(5)サイバーセキュリティへの対応

サイバーセキュリティ管理については、サイバーインシデント(注20)発生時の被害・影響の大きさに鑑み、システム障害等とは別に特化した対策を講じている。

規程化という点では、2016年6月に当社の「システムリスク管理規則」を改定し、サイバー攻撃に関わる態勢を明確化するとともに、三井住友銀行においても「情報管理規程」の改定、「サイバー攻撃対策規則」の新規制定を行った。

実務的には、さらに早い段階から対応を進めていた。2013年9月に、セキュリティに関する専門性強化・最新技術活用を目的に、日本総合研究所にJRIセキュリティ専任チームを設置。2013年10月には、当社IT企画部を事務局として日本シーサート協議会(注21)に参加し、SMFG-CSIRT(注22)を中心にグループ会社間での情報共有を行うなどセキュリティ強化を図った。

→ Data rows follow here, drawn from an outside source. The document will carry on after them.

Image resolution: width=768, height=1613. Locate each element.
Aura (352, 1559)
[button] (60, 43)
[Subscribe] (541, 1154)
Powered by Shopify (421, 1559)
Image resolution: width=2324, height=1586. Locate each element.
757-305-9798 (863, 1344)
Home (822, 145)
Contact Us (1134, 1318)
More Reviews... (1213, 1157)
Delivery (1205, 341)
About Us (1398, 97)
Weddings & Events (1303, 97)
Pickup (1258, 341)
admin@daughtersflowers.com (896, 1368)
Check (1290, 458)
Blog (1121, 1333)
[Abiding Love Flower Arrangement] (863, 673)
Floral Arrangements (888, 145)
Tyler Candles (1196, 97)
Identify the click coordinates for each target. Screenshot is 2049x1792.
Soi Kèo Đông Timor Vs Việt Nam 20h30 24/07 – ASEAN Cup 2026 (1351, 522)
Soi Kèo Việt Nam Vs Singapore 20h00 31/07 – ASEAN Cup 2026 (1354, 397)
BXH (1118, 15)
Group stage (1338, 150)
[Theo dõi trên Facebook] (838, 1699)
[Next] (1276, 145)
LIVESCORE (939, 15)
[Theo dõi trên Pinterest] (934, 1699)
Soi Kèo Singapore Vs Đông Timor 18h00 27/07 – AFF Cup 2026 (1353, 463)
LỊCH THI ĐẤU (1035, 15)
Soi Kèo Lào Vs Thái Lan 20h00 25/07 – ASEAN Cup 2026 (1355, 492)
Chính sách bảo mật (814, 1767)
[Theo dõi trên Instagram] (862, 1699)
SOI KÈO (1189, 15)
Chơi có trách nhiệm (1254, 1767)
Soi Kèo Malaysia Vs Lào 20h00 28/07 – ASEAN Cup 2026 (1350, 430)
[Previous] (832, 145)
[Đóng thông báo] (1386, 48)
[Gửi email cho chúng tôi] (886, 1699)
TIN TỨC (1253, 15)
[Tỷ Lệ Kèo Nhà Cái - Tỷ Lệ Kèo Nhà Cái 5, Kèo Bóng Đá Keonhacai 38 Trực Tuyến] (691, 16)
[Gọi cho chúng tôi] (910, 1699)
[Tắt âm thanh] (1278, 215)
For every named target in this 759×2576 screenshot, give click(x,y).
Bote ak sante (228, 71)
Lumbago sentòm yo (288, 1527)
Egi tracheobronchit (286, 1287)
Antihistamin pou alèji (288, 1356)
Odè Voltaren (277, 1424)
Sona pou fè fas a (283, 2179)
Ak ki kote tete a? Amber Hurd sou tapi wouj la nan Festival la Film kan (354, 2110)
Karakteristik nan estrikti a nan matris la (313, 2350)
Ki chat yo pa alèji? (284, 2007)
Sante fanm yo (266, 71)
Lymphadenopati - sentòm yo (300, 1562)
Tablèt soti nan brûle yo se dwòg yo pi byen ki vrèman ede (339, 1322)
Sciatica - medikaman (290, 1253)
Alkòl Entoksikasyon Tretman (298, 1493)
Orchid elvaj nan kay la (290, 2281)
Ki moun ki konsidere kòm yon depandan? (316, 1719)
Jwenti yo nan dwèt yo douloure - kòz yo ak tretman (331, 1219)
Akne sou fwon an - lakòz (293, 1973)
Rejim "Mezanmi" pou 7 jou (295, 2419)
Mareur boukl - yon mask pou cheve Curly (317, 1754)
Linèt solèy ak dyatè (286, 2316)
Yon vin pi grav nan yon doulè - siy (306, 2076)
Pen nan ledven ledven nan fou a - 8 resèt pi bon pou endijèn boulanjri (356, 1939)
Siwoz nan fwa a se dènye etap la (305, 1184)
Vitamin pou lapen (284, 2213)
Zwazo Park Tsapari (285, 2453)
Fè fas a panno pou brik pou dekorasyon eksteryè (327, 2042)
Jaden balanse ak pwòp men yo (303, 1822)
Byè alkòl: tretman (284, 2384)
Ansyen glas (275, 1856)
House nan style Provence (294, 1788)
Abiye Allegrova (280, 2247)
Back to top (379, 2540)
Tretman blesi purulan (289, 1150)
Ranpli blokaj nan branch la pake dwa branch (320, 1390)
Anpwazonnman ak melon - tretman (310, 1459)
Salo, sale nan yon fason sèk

また2016年に、セキュリティ監視・分析とその対処を行う専門組織であるSOC(Security Operation Center)を立ち上げ、三井住友銀行におけるサイバー攻撃等の平日日中監視を開始した。その後、欧米SOCの立ち上げ(2018年5月)、24時間365日監視の開始(2019年1月)、グループ会社向けセキュリティ監視の開始(2020年4月)など、監視の対象時間・範囲を拡大していった。

こうしたSOCによる監視のほか、ネットワーク通信解析による不正検知システムの導入、ペネトレーションテスト(注23)の実施など様々な対策を講じたほか、2017年度および2019年度には、FFIEC(米連邦金融機関検査協議会)のCAT(Cybersecurity Assessment Tool)による第三者評価を実施した。CAT評価は、金融機関のサイバーセキュリティに関わるリスクと対策の成熟度のレベルを評価する仕組みで、主要グループ会社に対してCAT評価を実施したほか、それ以外のグループ会社約160社に対してもCAT評価を参考にした簡易評価を行い、評価結果に基づくフォローアップを通じて対策を強化していった。

サイバー攻撃については、従業員の不用意な行動がサイバーインシデントにつながる可能性があることから、従業員教育も重要である。三井住友銀行では2011年度に標的型メール攻撃に関するDVDを作成して啓発に努めてきたが、2015年度頃からは標的型メール対応や広報対応等の訓練を定期的に実施。順次、グループ各社や海外にも拡大することで、対応力を強化している。また、2016年9月に『サイバーセキュリティ対策ハンドブック』を作成してグループ各社に配布したほか、各種勉強会の実施、事例集の作成・周知、教育コンテンツ『マンガでわかるサイバーセキュリティ』の掲示など、継続的に教育・啓発を行っている。